I think the challenge is more about awareness if you like. At this point the business is getting around like 5 to 6 leads per day and it takes a lot of information to tell them about this dry toilet technology. First, if we clear up the dry toilet thing, then there are a lot of questions about the new material. If it’s fireproof, if its weatherproof, a lot of other questions. So sometimes I think that if people are well educated about the problem, then it is easy to convince them and crack the deal. But like for some people they don’t have that much time to take that much information. I think like there we are losing people because right now people don’t have time. They need just the solution which is available in the market and they don’t care about water. I think this dry toilet technology is for the future when water does not not exist. We are coming here too soon. But I think it’s better like it’s hard to sustain, but like we are trying and finding places where actually there’s like no water. So for example, the new installation we did near Kittila, it’s like in the river bank, Yamuna River Bank. A lot of refugees came from Bangladesh here and staying here because there’s no place there, some border problem, so. They used to bring drinking water from very far away. So the toilet needs less water but we told them about our technology, this dry thing, and we said like you don’t have to bring water also for the flush.
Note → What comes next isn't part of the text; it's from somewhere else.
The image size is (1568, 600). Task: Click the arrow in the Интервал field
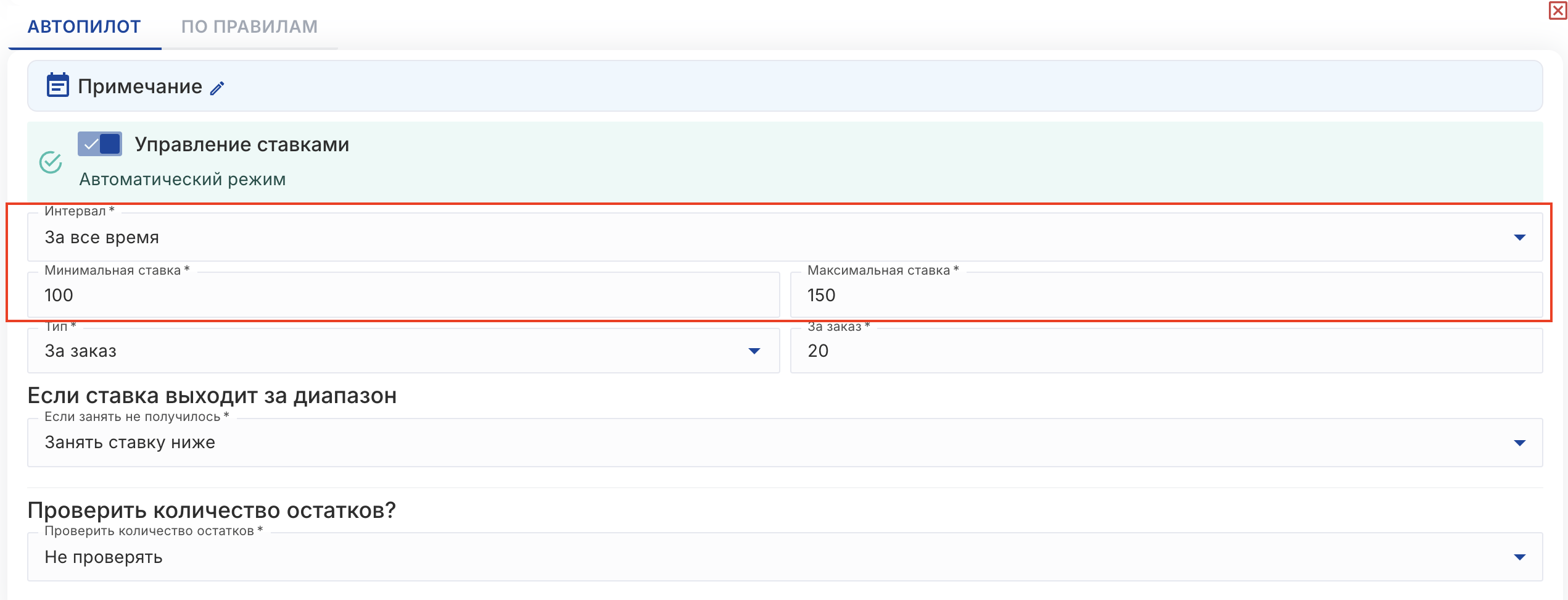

Then they understood our solution and they started using it and they are happy to use this toilet because they don’t have to go very far to bring the water. It just needs sawdust, which is like getting from the neighborhood where some wood work is happening. So we are also recycling this like wood waste, which is like getting so a lot of, I think circular economy. A lot of people talk about this circular economy. If you find something which is getting waste, you try to bring it into the circular. That’s why we are like putting more and more things into the circle and solving like two or three problems at one time.